NSNumber *maxScore = [scores valueForKeyPath:@"@max.self"];
NSLog(@"maximum score is %@", maxScore);


Use indexesOfObjectsPassingTest: to find all objects in the scores array that are equal to the maximum score:

NSIndexSet *bestPlayers = [scores indexesOfObjectsPassingTest:^BOOL(NSNumber *obj, NSUInteger idx, BOOL *stop) {
return [obj isEqual:maxScore];
}];


If the index set has only one element then there is a unique winner, otherwise a tie:

if ([bestPlayers count] == 1) {
NSLog(@"Best player is #%ld", [bestPlayers firstIndex] + 1);
} else {
NSLog(@"Tie between");
[bestPlayers enumerateIndexesUsingBlock:^(NSUInteger idx, BOOL *stop) {
NSLog(@"  Player #%ld", idx + 1);
}];
}


(Array indices are 0-based, therefore you add one to get the player number.)

Martin R already gave you an excellent and comprehensive answer. I cannot find much else wrong with your code, but I will say a couple things.

He already explains how to use an array to greatly simplify the code.
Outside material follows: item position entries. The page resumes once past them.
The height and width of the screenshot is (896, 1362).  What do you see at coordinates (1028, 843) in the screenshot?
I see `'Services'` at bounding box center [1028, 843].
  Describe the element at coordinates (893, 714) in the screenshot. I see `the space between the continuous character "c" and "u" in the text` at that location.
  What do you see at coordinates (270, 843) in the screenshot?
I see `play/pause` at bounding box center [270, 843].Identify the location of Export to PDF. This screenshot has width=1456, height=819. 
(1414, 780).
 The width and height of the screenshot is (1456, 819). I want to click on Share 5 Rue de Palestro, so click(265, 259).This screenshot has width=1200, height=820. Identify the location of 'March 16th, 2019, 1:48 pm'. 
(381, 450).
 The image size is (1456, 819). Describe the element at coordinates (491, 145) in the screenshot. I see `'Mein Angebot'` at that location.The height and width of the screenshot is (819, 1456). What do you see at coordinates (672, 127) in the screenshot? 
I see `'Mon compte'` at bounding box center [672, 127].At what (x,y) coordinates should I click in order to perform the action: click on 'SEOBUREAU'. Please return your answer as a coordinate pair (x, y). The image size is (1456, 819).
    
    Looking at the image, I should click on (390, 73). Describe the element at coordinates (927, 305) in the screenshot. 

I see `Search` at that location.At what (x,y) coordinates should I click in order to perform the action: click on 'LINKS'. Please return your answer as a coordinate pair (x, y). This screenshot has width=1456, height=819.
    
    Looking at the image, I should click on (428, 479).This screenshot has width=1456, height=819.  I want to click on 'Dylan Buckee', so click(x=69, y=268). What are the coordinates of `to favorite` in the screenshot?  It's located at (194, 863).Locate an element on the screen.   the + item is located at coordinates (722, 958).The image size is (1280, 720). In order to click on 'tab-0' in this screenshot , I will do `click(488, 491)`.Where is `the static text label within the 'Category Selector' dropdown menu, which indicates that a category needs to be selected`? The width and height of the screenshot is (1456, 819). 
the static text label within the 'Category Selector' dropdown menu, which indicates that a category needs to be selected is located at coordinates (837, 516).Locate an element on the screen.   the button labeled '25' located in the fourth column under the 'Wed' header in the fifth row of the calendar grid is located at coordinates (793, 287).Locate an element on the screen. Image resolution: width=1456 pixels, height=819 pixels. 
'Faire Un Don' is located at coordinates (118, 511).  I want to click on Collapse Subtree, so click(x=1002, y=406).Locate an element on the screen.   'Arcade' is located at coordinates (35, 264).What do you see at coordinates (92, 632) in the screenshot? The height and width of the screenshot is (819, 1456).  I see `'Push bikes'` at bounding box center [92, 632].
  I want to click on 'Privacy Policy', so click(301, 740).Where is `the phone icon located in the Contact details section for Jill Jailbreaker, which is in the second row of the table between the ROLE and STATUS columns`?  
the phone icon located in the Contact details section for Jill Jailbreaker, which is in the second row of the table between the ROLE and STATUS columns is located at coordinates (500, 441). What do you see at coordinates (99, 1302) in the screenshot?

I will add that any time you have variables with names like playerOne, playerTwo, playerThree, or maybe something else like vehicle1, and vehicle2, you can be sure that there is a better approach to take. Just having a number after a variable name is never enough information to make its purpose easier to understand. The reader will be left to guess or discover the actual significance of the variable.

The second point I will make is that some of the lines in your code are way too long. Especially when you are doing comparisons, there is a much better way than having long lines like this:

} else if (winner == self.playerFourScore && winner != self.playerOneScore && winner != self.playerTwoScore && winner != self.playerThreeScore) {
} else if (self.playerOneScore == self.playerTwoScore || self.playerOneScore ==  self.playerThreeScore || self.playerOneScore == self.playerFourScore || self.playerTwoScore == self.playerThreeScore || self.playerTwoScore == self.playerFourScore || self.playerThreeScore == self.playerFourScore) {


I would recommend that you do this instead:

} else if (winner == self.playerFourScore
&& winner != self.playerOneScore
&& winner != self.playerTwoScore
&& winner != self.playerThreeScore) {

} else if (self.playerOneScore == self.playerTwoScore
|| self.playerOneScore ==  self.playerThreeScore
|| self.playerOneScore == self.playerFourScore
|| self.playerTwoScore == self.playerThreeScore
|| self.playerTwoScore == self.playerFourScore
|| self.playerThreeScore == self.playerFourScore) {


The important thing to note is that all of the comparisons are lined up together. If you are using Xcode, it will handle this alignment for you. Doing comparisons this way will make the code much easier to read. When you are doing multiple comparisons like this the extra lines are definitely worth it. You may not need to use this technique for this specific problem, but it is something to keep in mind for the future.